Each time, the doctors are stunned that I am sitting there, with a notebook, calm, poised, clinical, rattling diagnoses and medications like I’m talking about food. It reminds me that something is wrong with me.

To be honest, I don’t always want to be poised in front of the psychiatrists. I want to collapse and be fragile, but if I do that, they might up my dose, and I feel fully drugged out already. I need a safe container that will listen, and not just a container that will throw drugs at me, or even something worse.

This last visit got me thinking deeply about something that has been on my mind a lot lately, the true dichotomy of my mental and chronic illnesses. The extremes I experience are due to all that I am dealing with.

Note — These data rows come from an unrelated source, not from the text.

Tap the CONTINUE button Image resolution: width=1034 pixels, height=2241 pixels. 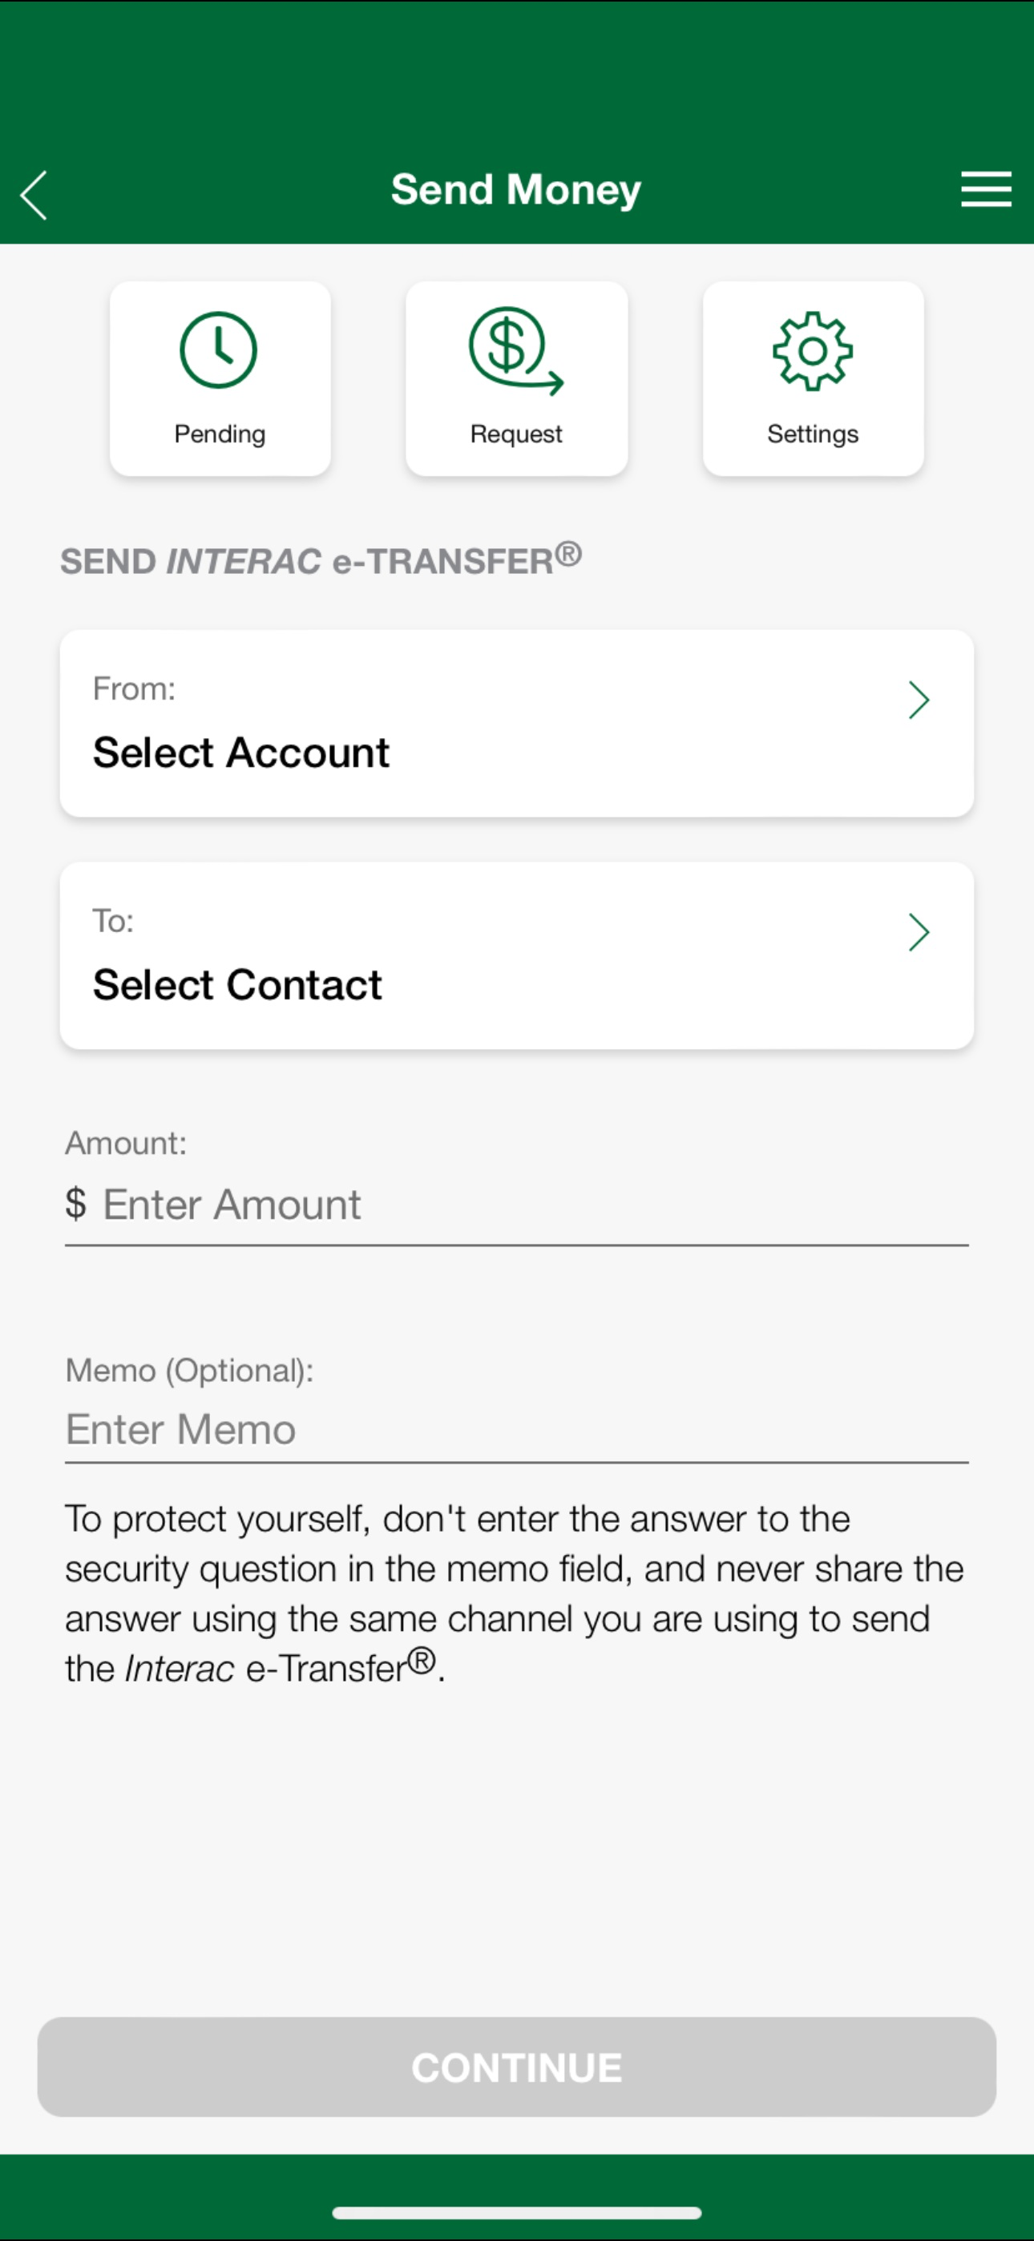(517, 2067)
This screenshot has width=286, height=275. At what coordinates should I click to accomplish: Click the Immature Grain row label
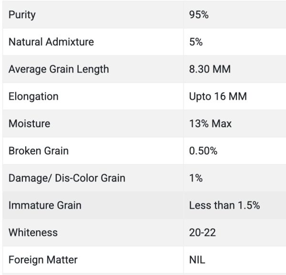tap(45, 205)
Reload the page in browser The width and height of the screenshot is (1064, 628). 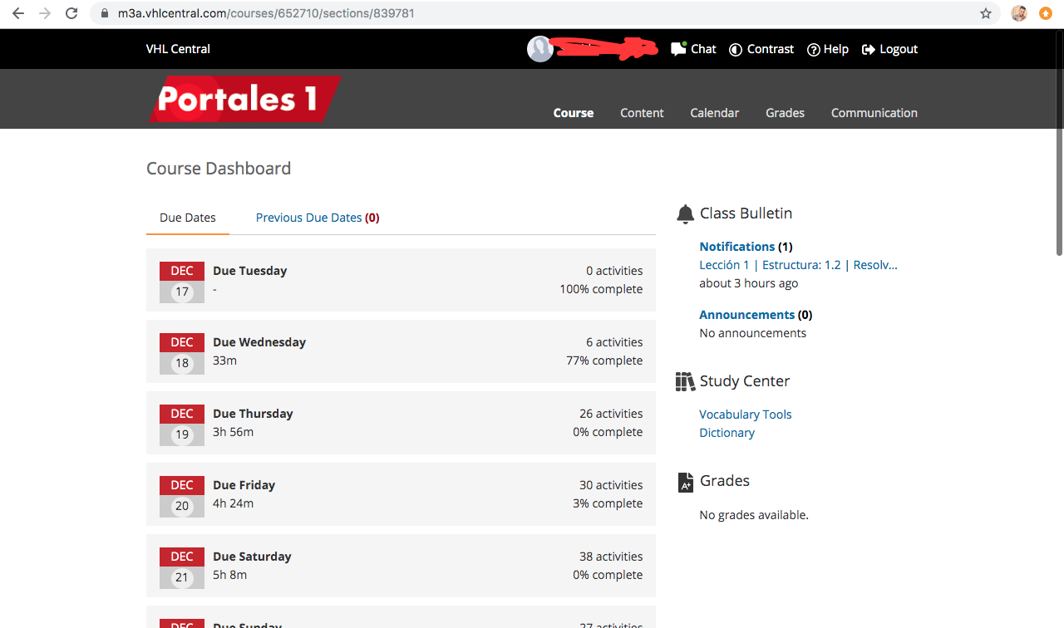(x=71, y=13)
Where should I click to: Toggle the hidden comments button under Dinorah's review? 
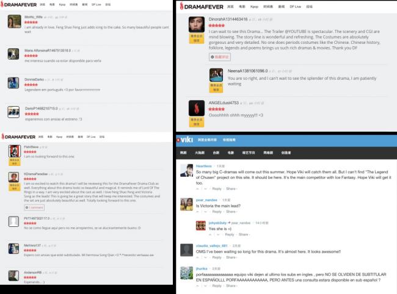220,57
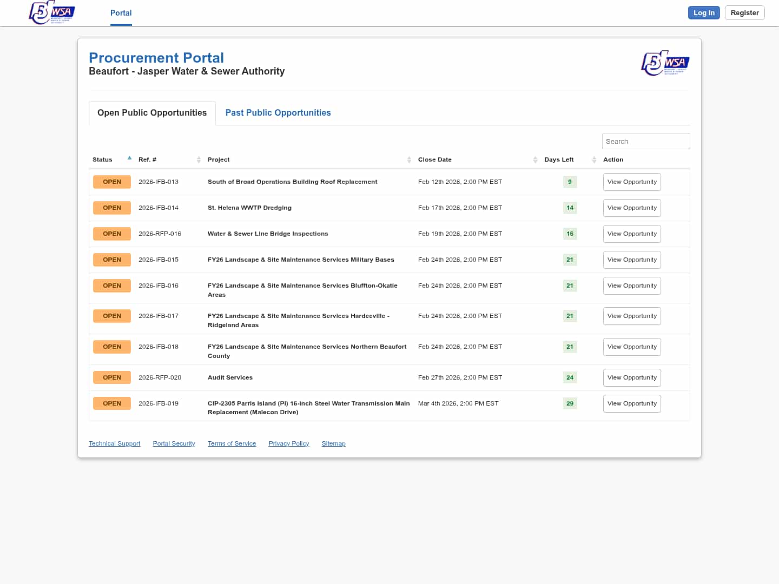Click the 9 days left badge
The width and height of the screenshot is (779, 584).
[x=570, y=182]
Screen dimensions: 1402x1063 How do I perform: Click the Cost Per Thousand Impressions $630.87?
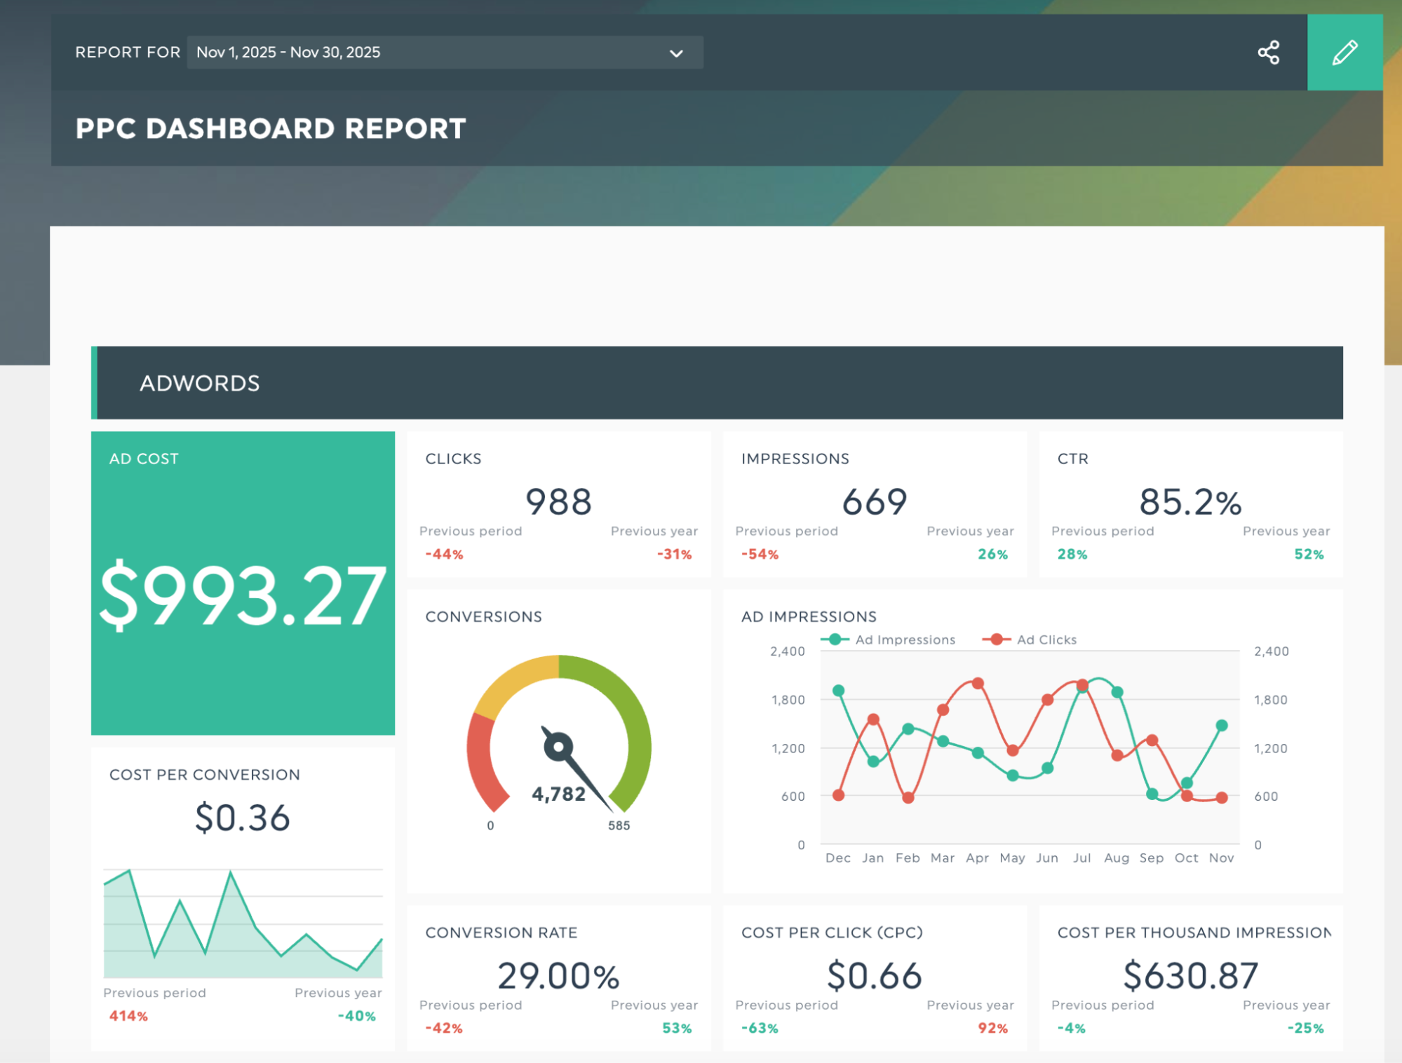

Craving isolation versus seeking connection

My natural inclination, my natural state, is to seek isolation. I just want to lie on my bed, flat on my back, resting, sleeping, cosy, reading, doomscrolling, watching TV, sometimes playing games with my son, but for the most part, just lying down. I just want to be home, safe, sound, secure, with no pressures to engage. And yet, YET! I also get sad when I come across pictures or information of people I know out and about, having fun, bonding. I feel sad that I couldn’t go, wasn’t invited, or didn’t want to. I want to be around people, and yet I don’t want to be around people. I want to have community, and yet I want to be alone. I feel a heaviness in my heart when I feel left out, not informed, not invited, and yet, half the time, I am most likely to decline. It makes no sense to me, but I want to feel wanted, I want to feel connected, while still desperately craving aloneness from people.

I have always been an introvert, but I used to be a social introvert. During my days at Wesley Girls’ High School, I was studious but also pretty popular. I would perform and dance almost every weekend, even choreographing performances. I was in a clique, multiple cliques. Same attitude at the University of Ghana, learn hard, play hard. Study and go clubbing – two sides of the same coin. Sure, the partying went down over time, but even just three or four years ago, I was meeting friends and family for drinks and dinner. But now, I am practically a hermit. The deterioration in my social life is stark and sad. I do not wish it to be so, but it is a conflict I am struggling to resolve.

Ignoring messages versus communicating

Just recently, I told a girlfriend I didn’t have the emotional capacity and the bandwidth to maintain a close friendship. I can’t text often, call daily, or be available. I see the messages, I see the texts, but something holds me back from clicking on them because I feel my emotional battery will be drained. So messages keep piling up, and I go days without connecting or communicating. I don’t want it to be so. I do want to talk to people, see how they’re doing, but I feel like I don’t have the capacity to share or to listen. I’ve ignored messages that have cost me opportunities.

A member of one of my book clubs tried to connect me with a prominent scriptwriter who could have helped my work, but I didn’t read her messages for days. When I finally got to it, I had to send her a voice note to explain that it wasn’t on purpose. It is never intentional, but I pick up the phone and cringe, freeze, and instead decide to doomscroll on Instagram, read a book, watch TV, or do something else. But respond to actual people? That’s a lot. And sometimes I go through periods of repeated engagement with someone, only for it to die out. I wasn’t like this three or four years ago. Maybe it was happening, but now it’s definitely worse.